A client at 20 weeks' gestation asks about fetal movements. What is the nurse's best response?
- A. Fetal movements are rarely felt before 24 weeks.
- B. You should feel strong, regular movements at this stage.
- C. You may feel fluttering movements, known as quickening.
- D. It is too early to feel any fetal movements.
Correct Answer: C
Rationale: The correct answer is C because quickening, described as fluttering movements, is typically felt by pregnant individuals around 18-20 weeks of gestation. This indicates fetal movement and is an important milestone in pregnancy. Choices A and D are incorrect as fetal movements can be felt as early as 18-20 weeks. Choice B is incorrect as feeling strong, regular movements is not expected until later in the pregnancy.

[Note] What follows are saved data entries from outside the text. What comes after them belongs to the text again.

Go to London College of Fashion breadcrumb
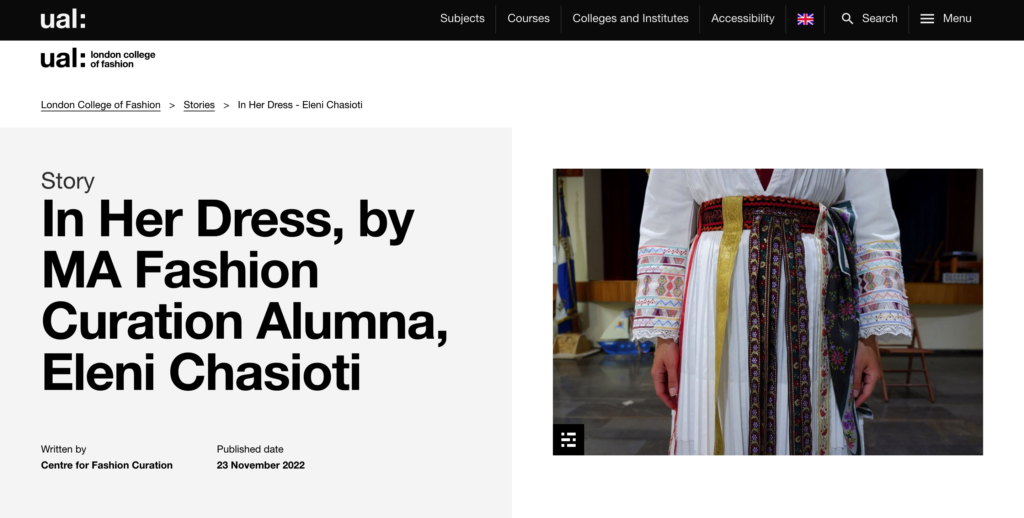The height and width of the screenshot is (518, 1024). [x=100, y=105]
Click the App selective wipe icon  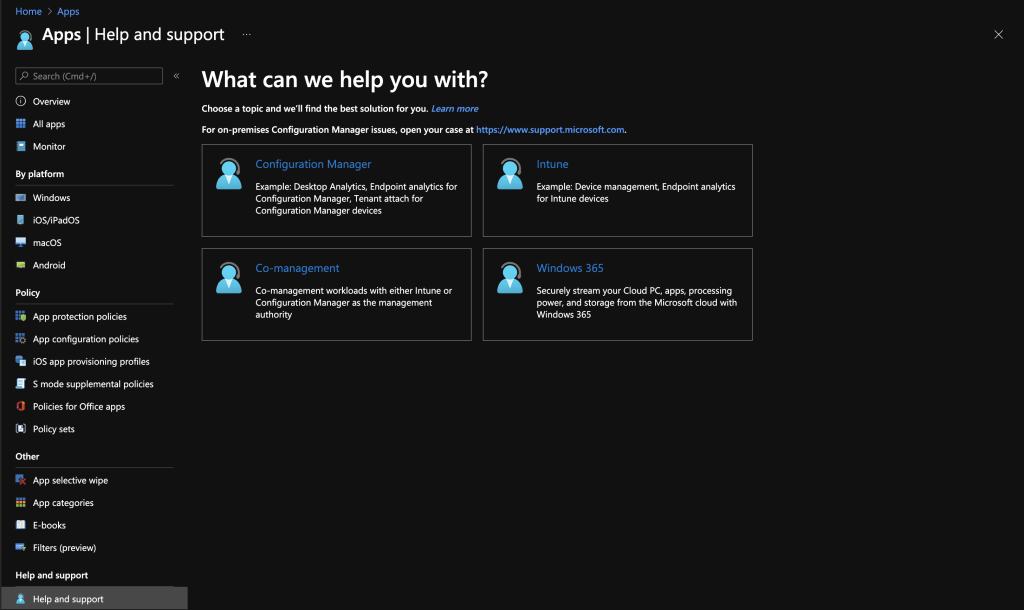(21, 481)
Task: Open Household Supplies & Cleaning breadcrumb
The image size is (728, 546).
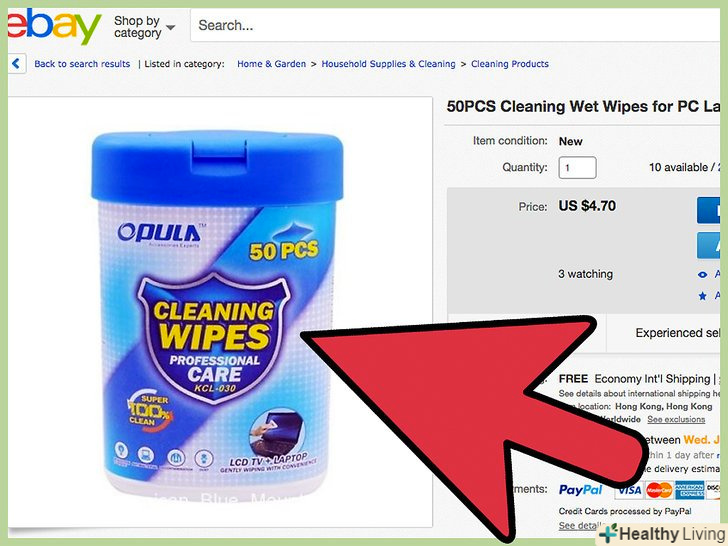Action: [x=389, y=64]
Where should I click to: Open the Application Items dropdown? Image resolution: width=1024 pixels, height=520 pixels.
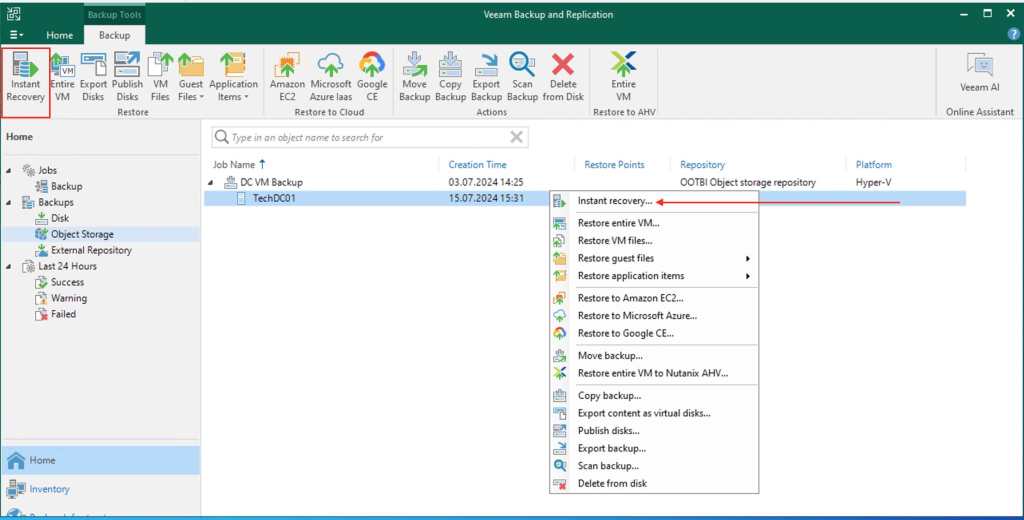coord(233,76)
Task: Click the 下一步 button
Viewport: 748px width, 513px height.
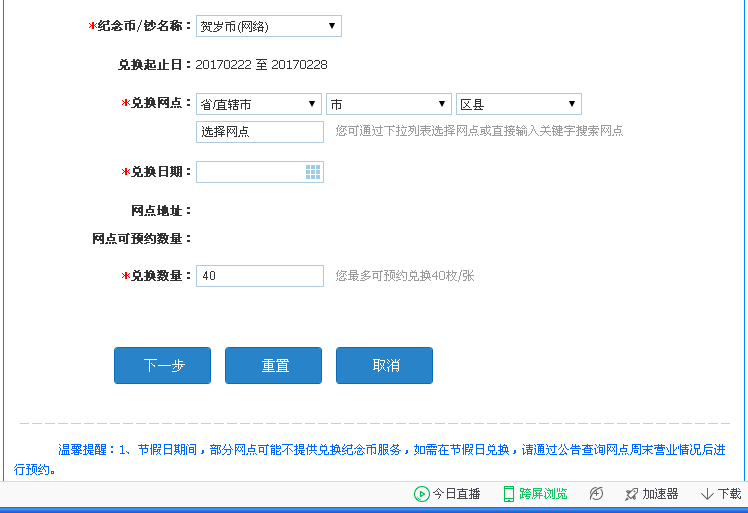Action: [x=163, y=366]
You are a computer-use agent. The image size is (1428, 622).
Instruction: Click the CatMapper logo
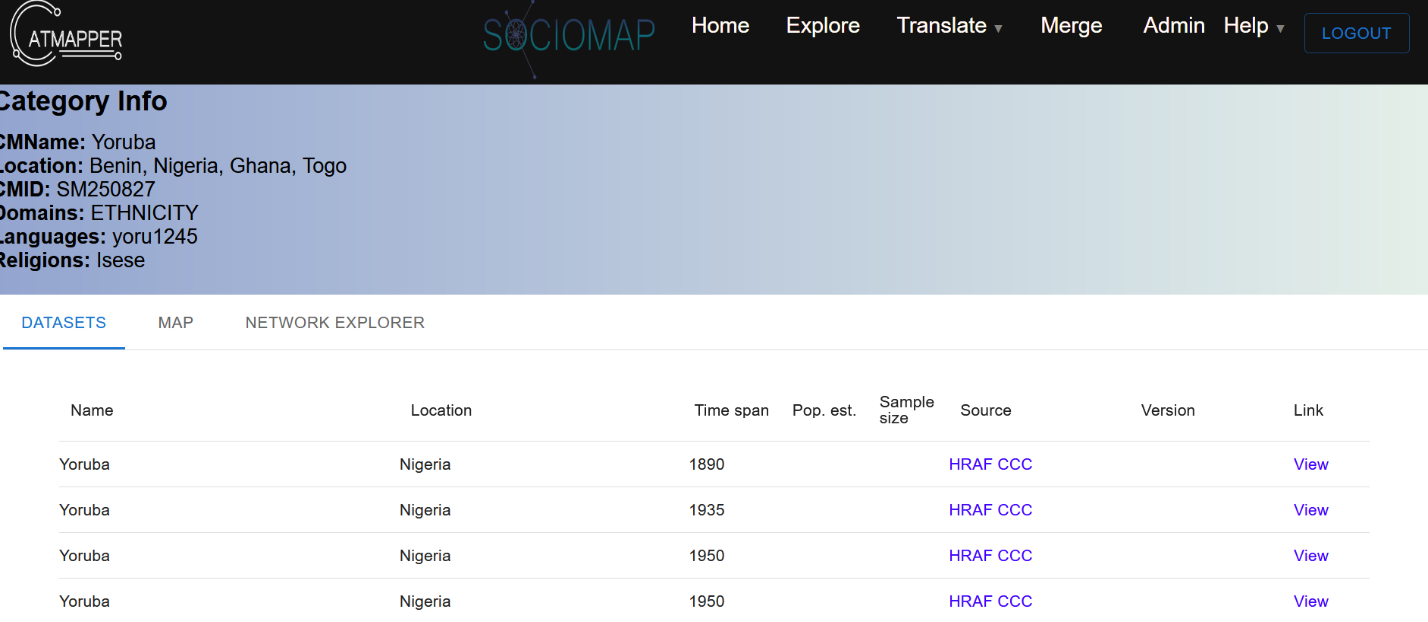[66, 35]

After ovulation, what does the ruptured follicle in the ovary transform into?
- A. Corpus luteum
- B. Corpus cavernosum
- C. Corpus callosum
- D. Corpus albicans
Correct Answer: A
Rationale: After ovulation, the ruptured follicle transforms into the corpus luteum. This structure secretes hormones like progesterone to prepare the uterus for potential pregnancy. The other choices are incorrect because:
B: Corpus cavernosum is erectile tissue found in the penis.
C: Corpus callosum is a structure in the brain connecting the two hemispheres.
D: Corpus albicans is the remnant of the corpus luteum if pregnancy doesn't occur.
The nurse understands that many patients who experience violence become homeless to escape their situation. How can the nurse help these patients?
- A. Tell the patient to go back home in order to have a place to live.
- B. Tell the patient to get a job in order to have a place to stay.
- C. Refer the patient to a shelter.
- D. Refer the patient to the police.
Correct Answer: C
Rationale: The correct answer is C: Refer the patient to a shelter. This option is the most appropriate because it addresses the immediate need for a safe place to stay for patients experiencing violence and homelessness. Referring the patient to a shelter provides them with temporary housing, safety, and access to resources and support services. Options A and B are not suitable as they overlook the safety concerns of the patient and may put them at risk of further harm. Option D, referring the patient to the police, may not address the patient's need for shelter and support services. Therefore, option C is the most effective and compassionate way to help patients in this situation.